Endoscopic imaging catheters

  One of the greatest advantages of optical technology for biomedical imaging is that it can provide high-resolution images compared to other medical imaging devices, such as MRI, CT, and ultrasound. Endoscopic imaging catheters are emerging technologies for clinical and preclinical studies that provide high-resolution tomographic images of endoluminal organs, such as blood vessels, the esophagus, and auditory tubes. We are developing new endoscopic imaging catheter systems that offer higher spatial resolution with extended imaging depth for a variety of biomedical applications. 

Optical biopsy

  Biopsy followed by histopathology has been regarded as a gold standard for the diagnosis of cancer and many other diseases. Traditional histopathology requires numerous steps, such as tissue collection, fixation, slicing, and staining, which leads to prolonged examination time. Optical microscopy techniques are promising candidates in histopathology in that they provide the microscopic features of tissue in situ. For example, innovative optical techniques such as confocal reflection/fluorescence microscopy, multi-photon microscopy, second harmonic generation, fluorescence lifetime imaging, and Raman microscopy, enable rapid visualization of tissue samples. These optical biopsy techniques promise rapid, accurate, and safe diagnosis by providing various biochemical and morphological information on a microscopic scale.

Multimodal Microscopy

  In the biomedical field, it is important to obtain both structural and functional information for the multilateral understanding of biological samples such as tissues and cells. Multimodal microscopy provides such comprehensive information by integrating various microscopy tools on one platform. For example, one of our multimodal microscope systems includes a fluorescence lifetime imaging microscopy (FLIM) to obtain biochemical information along with other microscopies to enable optical sectioning for precise structural imaging.

Cardiovascular disease

  Cardiovascular disease, especially coronary artery disease such as atherosclerosis, is the leading cause of death worldwide. Progression of the atherosclerotic plaque narrows the coronary arteries, impedes blood flow to the myocardium, and increases the risk of fatal events such as myocardial infarction and heart attack. Unfortunately, current medical imaging technologies, including intravascular ultrasound and intravascular optical coherence tomography (OCT), are unable to obtain biochemical information, such as inflammation and arterial composition, which are closely related to the progression of arterial disease. Thus, in BOOM Lab, we are working to develop advanced multimodal catheter-based OCT technology to provide a comprehensive picture of atherosclerotic plaque for accurate diagnosis. We have developed multimodal intravascular OCT systems by combining OCT with near-fluorescence fluorescence (NIRF) or fluorescence lifetime imaging microscopy (FLIm). NIRF-OCT can visualize both microstructure and inflammation information in coronary arteries. FLIm-OCT provides compositional biochemical information without any contrast agents. We have recently been focusing on the development of clinically available FLIm-OCT devices and theranostic NIRF-OCT systems capable of photodynamic therapy.

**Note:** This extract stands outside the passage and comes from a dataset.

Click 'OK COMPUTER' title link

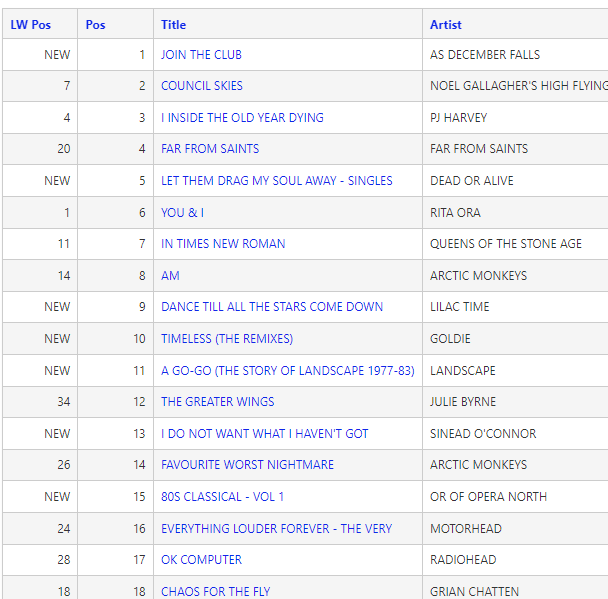pyautogui.click(x=201, y=560)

Machine learning for optical image processing

  Recent advances in optical imaging techniques for biomedical applications have provided new opportunities to understand the pathology underlying various diseases. More accurate lesion evaluation is enabled based on quantitative analysis on the biomedical optical images, which requires time-consuming and labor-intensive segmentation process. Machine learning has achieved the state-of-the-art segmentation results in a variety of automated methods for segmentation of specific lesions or structures in the optical images, especially in IV-OCT images. Recently, we are interested in developing methods for segmentation and image quality enhancement (restoration) using novel deep learning techniques, such as convolutional neural networks or generative adversarial network.